**Records from a pointing dataset**.
+++++

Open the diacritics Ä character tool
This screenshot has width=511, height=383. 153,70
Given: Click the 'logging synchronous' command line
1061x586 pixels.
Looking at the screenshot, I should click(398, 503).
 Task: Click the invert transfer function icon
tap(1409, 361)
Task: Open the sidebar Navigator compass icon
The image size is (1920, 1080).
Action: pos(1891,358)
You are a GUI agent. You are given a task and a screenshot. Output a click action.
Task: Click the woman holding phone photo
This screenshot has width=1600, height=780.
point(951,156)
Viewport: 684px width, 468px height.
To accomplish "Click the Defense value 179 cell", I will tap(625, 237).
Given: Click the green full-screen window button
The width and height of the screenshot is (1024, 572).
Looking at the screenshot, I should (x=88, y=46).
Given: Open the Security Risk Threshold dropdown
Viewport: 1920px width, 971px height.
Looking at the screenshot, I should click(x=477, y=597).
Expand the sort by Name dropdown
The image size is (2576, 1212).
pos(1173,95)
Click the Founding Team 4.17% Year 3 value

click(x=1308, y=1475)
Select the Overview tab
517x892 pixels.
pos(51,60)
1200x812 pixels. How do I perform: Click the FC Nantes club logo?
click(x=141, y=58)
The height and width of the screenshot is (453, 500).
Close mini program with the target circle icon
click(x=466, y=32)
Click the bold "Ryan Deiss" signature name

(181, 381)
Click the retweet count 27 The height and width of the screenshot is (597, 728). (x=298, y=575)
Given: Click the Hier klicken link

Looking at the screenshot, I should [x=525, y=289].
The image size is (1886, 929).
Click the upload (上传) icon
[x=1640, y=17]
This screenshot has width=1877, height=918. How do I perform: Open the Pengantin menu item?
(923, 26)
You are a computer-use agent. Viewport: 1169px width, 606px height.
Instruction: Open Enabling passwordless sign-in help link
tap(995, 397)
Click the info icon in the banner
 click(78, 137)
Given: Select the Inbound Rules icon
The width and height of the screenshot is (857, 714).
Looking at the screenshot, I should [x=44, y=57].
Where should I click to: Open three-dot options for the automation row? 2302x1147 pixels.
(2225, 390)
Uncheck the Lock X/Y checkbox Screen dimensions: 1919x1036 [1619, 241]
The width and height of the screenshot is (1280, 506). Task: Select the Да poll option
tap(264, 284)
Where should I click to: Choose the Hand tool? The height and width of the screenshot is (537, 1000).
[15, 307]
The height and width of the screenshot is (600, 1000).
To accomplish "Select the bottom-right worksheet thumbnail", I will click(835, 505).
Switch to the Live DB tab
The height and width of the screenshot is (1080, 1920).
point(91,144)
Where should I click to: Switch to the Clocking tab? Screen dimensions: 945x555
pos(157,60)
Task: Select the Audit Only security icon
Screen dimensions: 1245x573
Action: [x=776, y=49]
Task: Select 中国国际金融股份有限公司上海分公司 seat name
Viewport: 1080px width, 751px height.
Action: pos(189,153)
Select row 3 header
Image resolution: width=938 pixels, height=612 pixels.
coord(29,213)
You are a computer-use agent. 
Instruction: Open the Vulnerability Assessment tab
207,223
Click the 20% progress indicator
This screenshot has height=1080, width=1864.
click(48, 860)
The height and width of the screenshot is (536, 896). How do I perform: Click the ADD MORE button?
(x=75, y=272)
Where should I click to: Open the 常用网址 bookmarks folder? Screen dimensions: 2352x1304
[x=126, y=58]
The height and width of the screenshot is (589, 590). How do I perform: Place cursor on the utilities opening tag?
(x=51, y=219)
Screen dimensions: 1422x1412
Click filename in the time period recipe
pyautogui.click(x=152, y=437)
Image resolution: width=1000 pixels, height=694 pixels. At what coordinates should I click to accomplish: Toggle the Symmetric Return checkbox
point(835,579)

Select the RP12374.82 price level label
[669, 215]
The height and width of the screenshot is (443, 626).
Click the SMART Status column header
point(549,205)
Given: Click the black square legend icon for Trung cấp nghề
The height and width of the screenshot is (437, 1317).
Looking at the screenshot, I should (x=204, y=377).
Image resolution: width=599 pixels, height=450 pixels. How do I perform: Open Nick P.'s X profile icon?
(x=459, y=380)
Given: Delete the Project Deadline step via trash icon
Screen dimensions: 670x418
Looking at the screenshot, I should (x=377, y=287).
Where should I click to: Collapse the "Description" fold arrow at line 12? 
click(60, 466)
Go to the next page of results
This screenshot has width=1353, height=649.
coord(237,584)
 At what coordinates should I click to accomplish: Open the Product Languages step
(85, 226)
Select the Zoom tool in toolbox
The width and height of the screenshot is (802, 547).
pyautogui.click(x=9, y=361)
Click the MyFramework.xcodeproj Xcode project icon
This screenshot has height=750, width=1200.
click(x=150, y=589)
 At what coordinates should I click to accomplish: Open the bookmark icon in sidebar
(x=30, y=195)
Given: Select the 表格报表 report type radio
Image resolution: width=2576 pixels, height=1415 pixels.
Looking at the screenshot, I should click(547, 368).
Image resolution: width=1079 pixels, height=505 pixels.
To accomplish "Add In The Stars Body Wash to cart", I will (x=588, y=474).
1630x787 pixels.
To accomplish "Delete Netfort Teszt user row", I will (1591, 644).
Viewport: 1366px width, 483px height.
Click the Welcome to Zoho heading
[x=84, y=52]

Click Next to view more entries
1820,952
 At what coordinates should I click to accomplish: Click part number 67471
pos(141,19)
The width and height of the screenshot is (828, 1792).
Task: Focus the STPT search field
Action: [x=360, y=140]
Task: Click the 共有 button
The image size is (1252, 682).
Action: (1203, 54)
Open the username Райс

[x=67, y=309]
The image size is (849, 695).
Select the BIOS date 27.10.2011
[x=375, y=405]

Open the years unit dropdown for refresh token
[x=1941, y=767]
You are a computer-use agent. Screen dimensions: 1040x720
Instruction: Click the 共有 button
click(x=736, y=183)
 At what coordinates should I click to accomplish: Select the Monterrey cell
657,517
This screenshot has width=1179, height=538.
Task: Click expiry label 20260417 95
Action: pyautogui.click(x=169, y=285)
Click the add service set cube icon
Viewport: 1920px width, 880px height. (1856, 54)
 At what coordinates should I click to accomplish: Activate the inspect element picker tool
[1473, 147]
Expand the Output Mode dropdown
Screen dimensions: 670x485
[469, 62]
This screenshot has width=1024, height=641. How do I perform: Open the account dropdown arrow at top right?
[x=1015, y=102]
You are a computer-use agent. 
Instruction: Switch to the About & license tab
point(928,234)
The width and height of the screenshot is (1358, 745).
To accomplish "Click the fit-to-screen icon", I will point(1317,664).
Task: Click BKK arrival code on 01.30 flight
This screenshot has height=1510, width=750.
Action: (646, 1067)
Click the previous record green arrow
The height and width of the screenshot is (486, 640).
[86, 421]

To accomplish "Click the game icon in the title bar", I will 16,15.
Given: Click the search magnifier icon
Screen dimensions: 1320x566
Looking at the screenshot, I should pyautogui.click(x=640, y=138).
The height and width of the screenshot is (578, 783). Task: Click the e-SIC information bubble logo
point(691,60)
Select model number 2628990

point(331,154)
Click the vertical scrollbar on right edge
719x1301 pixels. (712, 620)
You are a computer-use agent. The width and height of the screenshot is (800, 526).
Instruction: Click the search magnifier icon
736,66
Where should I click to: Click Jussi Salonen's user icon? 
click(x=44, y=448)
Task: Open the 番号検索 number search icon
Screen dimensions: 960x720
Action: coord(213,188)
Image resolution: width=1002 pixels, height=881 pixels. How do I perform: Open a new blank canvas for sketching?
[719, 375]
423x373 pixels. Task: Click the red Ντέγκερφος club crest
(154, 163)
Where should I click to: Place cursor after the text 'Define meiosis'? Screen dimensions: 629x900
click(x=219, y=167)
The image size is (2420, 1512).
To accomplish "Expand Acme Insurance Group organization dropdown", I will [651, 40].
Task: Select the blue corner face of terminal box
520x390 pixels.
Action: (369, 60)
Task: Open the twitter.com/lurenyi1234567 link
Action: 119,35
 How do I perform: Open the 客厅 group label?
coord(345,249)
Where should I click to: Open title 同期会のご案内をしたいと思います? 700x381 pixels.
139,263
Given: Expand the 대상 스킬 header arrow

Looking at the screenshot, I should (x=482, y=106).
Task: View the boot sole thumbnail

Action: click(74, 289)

+++++

**PROBLEM DESCRIPTION**. Can you reproduce, word for word, the part of the records that opens with the line containing "Task: Click the 共有 button" and closes with the line containing "Viewport: 1920px width, 880px", including both of those lines?

**OUTPUT FOR THIS TASK**.
Task: Click the 共有 button
The image size is (1252, 682).
Action: (1203, 54)
Open the username Райс

[x=67, y=309]
The image size is (849, 695).
Select the BIOS date 27.10.2011
[x=375, y=405]

Open the years unit dropdown for refresh token
[x=1941, y=767]
You are a computer-use agent. Screen dimensions: 1040x720
Instruction: Click the 共有 button
click(x=736, y=183)
 At what coordinates should I click to accomplish: Select the Monterrey cell
657,517
This screenshot has width=1179, height=538.
Task: Click expiry label 20260417 95
Action: pyautogui.click(x=169, y=285)
Click the add service set cube icon
Viewport: 1920px width, 880px height. (1856, 54)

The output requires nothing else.